I am trying to quickly find all folders named in a yyyymmdd_hhmmss
format between two dates and times. These dates and times are variables set on user input.
E.g., all folders between
20221231_120000
20230101_235920
All dates/times looked for being valid is not a requirement for me.
Note that the 'age' of the folders does not match their names.
I have looked at regex but it seems like a complex solution for variable dates/times.
I have looked at Ansible find
module patterns but they are incredibly slow, because it runs the find
command for every sequential number. Taking about 1 second per checked number.
For example:
- name: Find folders matching dates and times
vars:
startdate: "20230209"
enddate: "20230209"
starttime: "120000"
endtime: "130000"
ansible.builtin.find:
paths:
- "/folderstocheck/
file_type: directory
patterns: "{{ item[0:8] }}_{{item[8:-1]}}"
with_sequence: start={{ startdate + starttime }} end={{ enddate + endtime }}
register: found_files
Takes approximately 167 minutes to run
Regarding
Note that the 'age' of the folders does not match their names.
I like to recommend to streamline the folder access and modification times with the names so that simple OS functions or Ansible modules like stat
could come in place. Such will make any processing a lot easier.
How to do that?
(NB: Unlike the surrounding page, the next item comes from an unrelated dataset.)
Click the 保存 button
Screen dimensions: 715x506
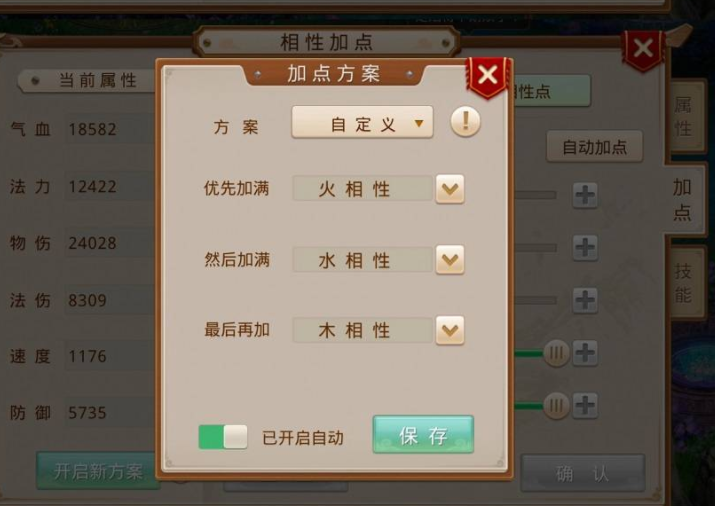423,434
I have a somehow similar use case of Change creation time of files (RPM) from download time to build time which shows the idea and how one could achieve that.
Given some test directories as input
:~/test$ tree 202*
20221231_110000
20221231_120000
20221231_130000
20221232_000000
20230000_000000
20230101_000000
20230101_010000
20230101_020000
20230101_030000
20230101_120000
20230101_130000
a minimal example playbook
---
- hosts: localhost
become: false
gather_facts: false
vars:
FROM: "20221231_120000"
TO: "20230101_120000"
tasks:
- name: Get an unordered list of directories with pattern 'yyyymmdd_hhmmss'
find:
path: "/home/{{ ansible_user }}/test/"
file_type: directory
use_regex: true
patterns: "^[1-2]{1}[0-9]{7}_[0-9]{6}" # can be more specified
register: result
- name: Order list
set_fact:
dir_list: "{{ result.files | map(attribute='path') | map('basename') | community.general.version_sort }}"
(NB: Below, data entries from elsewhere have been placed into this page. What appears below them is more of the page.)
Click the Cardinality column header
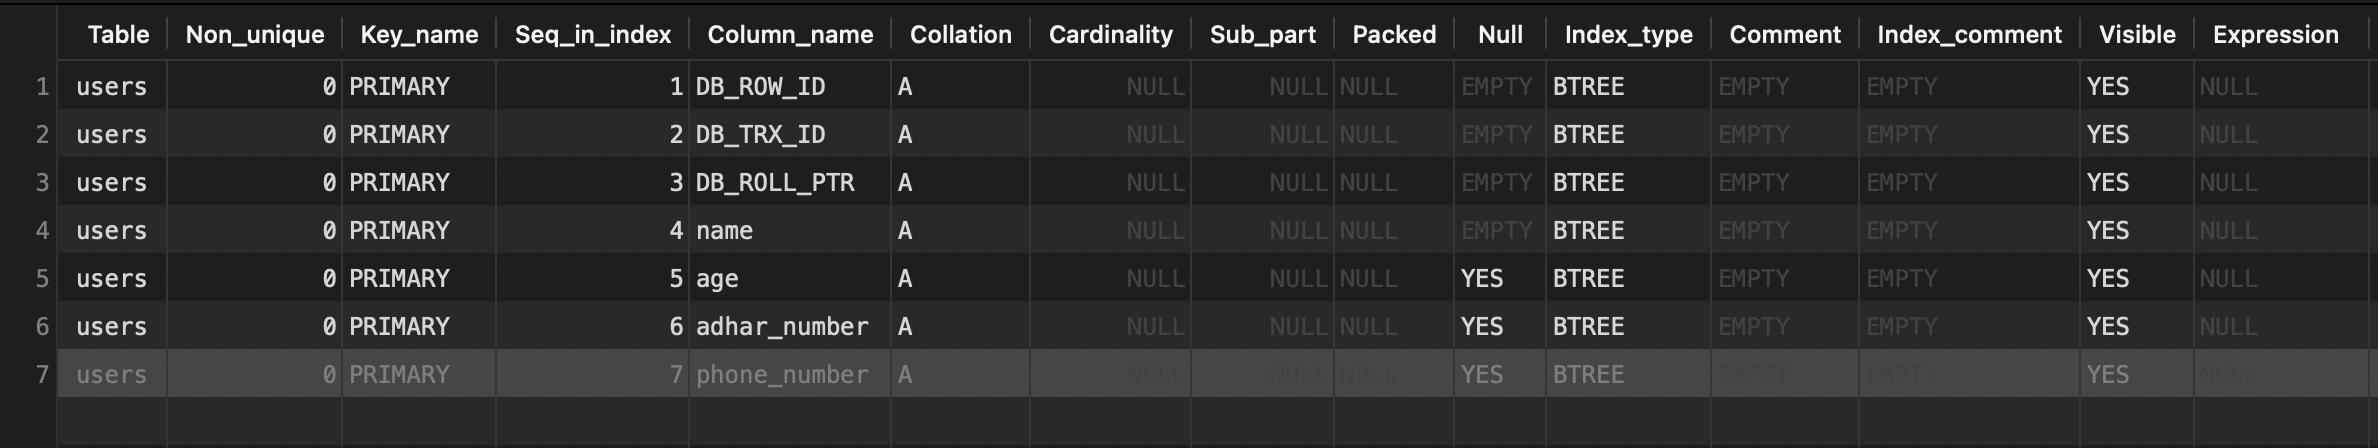point(1110,35)
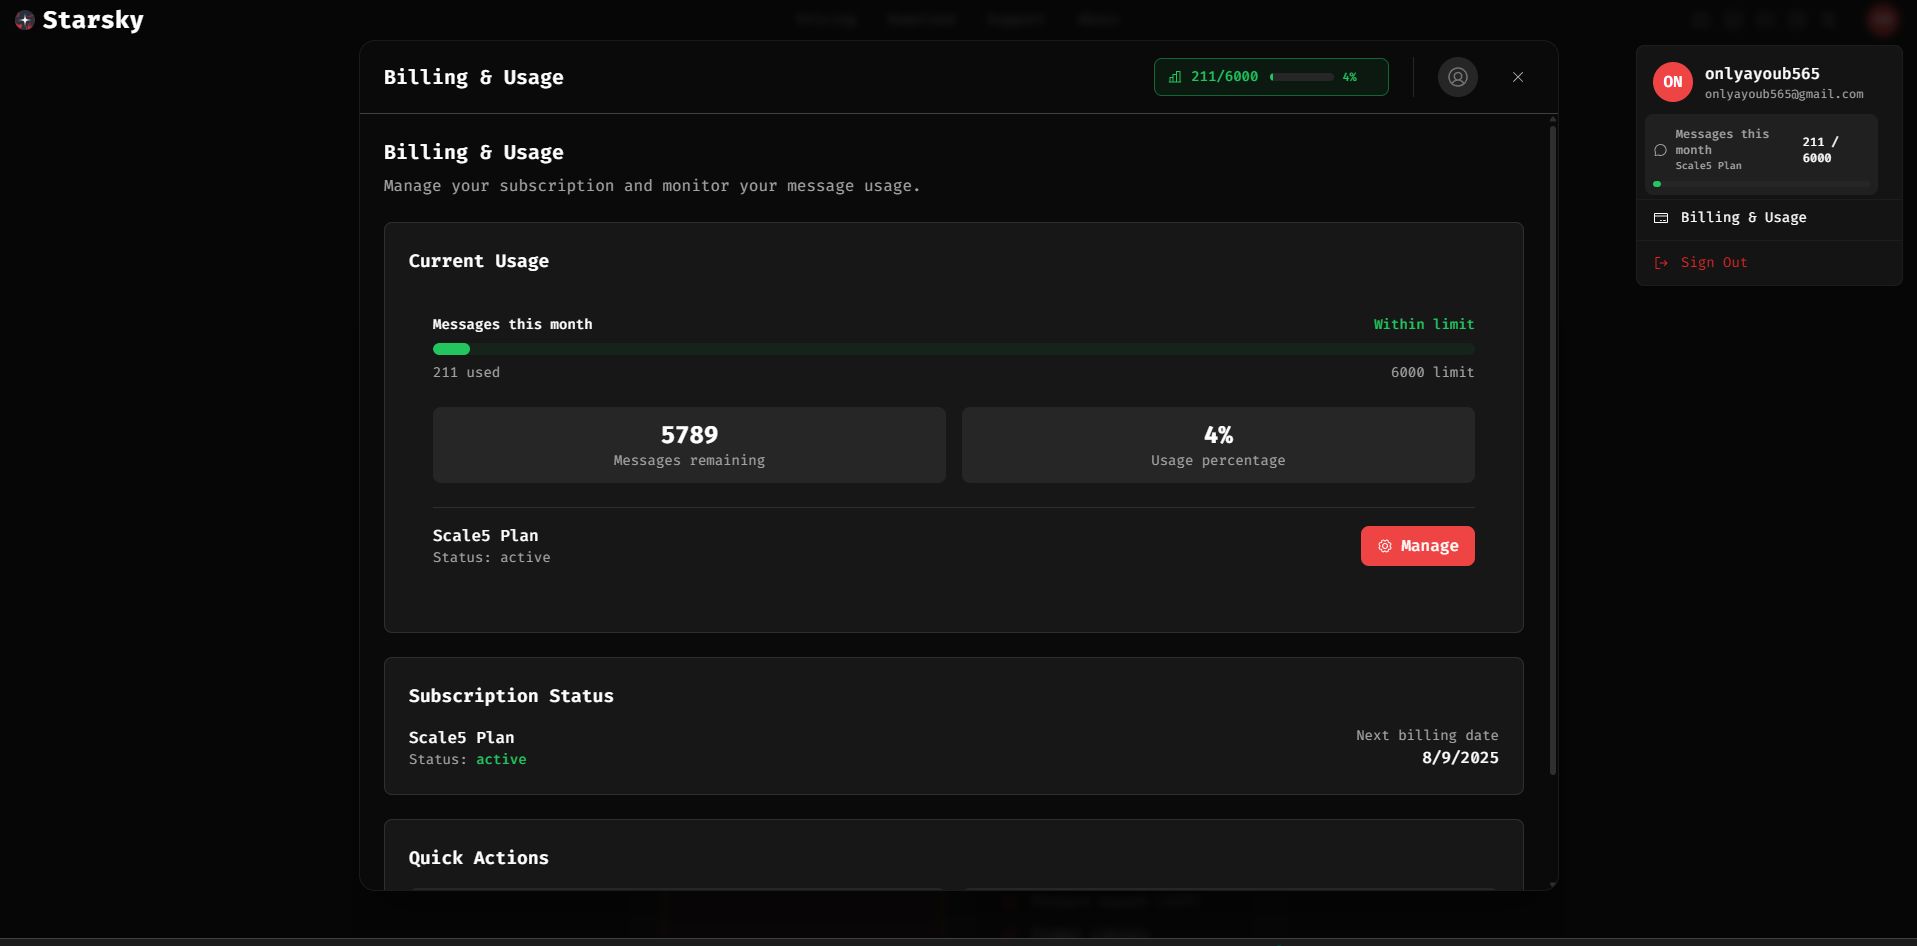The image size is (1917, 946).
Task: Click the sign out arrow icon
Action: 1661,263
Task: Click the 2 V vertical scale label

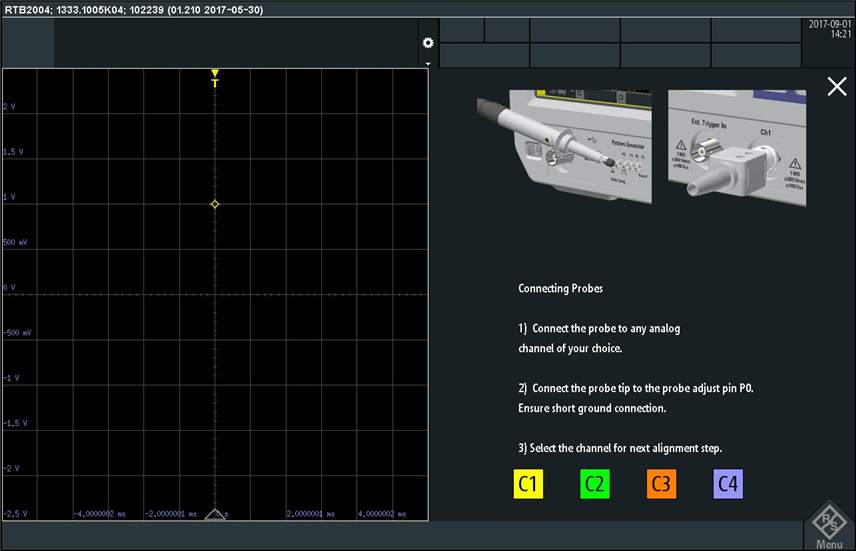Action: [10, 106]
- name: Show directories between
debug:
msg: "{{ item }}"
when: item is version(FROM, '>=') and item is version(TO, '<=') # means between
loop: "{{ dir_list }}"
will result into an output of
TASK [Get a unordered list of directories with pattern 'yyyymmdd_hhmmss'] ******
ok: [localhost]
TASK [Order list] **************************
ok: [localhost]
TASK [Show directories between] ************
ok: [localhost] => (item=20221231_120000) =>
msg: '20221231_120000'
ok: [localhost] => (item=20221231_130000) =>
msg: '20221231_130000'
ok: [localhost] => (item=20221232_000000) =>
msg: '20221232_000000'
ok: [localhost] => (item=20230000_000000) =>
msg: '20230000_000000'
ok: [localhost] => (item=20230101_000000) =>
msg: '20230101_000000'
ok: [localhost] => (item=20230101_010000) =>
msg: '20230101_010000'
ok: [localhost] => (item=20230101_020000) =>
msg: '20230101_020000'
ok: [localhost] => (item=20230101_030000) =>
msg: '20230101_030000'
ok: [localhost] => (item=20230101_120000) =>
msg: '20230101_120000'
Some measurement
Get an unordered list of directories with pattern 'yyyymmdd_hhmmss' -- 0.50s
Show directories between --------------------------------------------- 0.24s
Order list ----------------------------------------------------------- 0.09s
According the given initial description there is no timezone and daylight saving time involved. So this is working because the given pattern is just a kind of incrementing number, even if a human may interpret it as date. It could even be simplified if more information regarding the hour is provided. Means, if it is every time 1200
that insignificant part could be dropped and leaving one with a simple integer number. The same would be true for the delimiter _
.
Regarding
... they are incredibly slow, because it runs the
find
command for every sequential number ...with_sequence
...
that is not necessary and seems for me like the case of How do I optimize performance of Ansible playbook with regards to SSH connections?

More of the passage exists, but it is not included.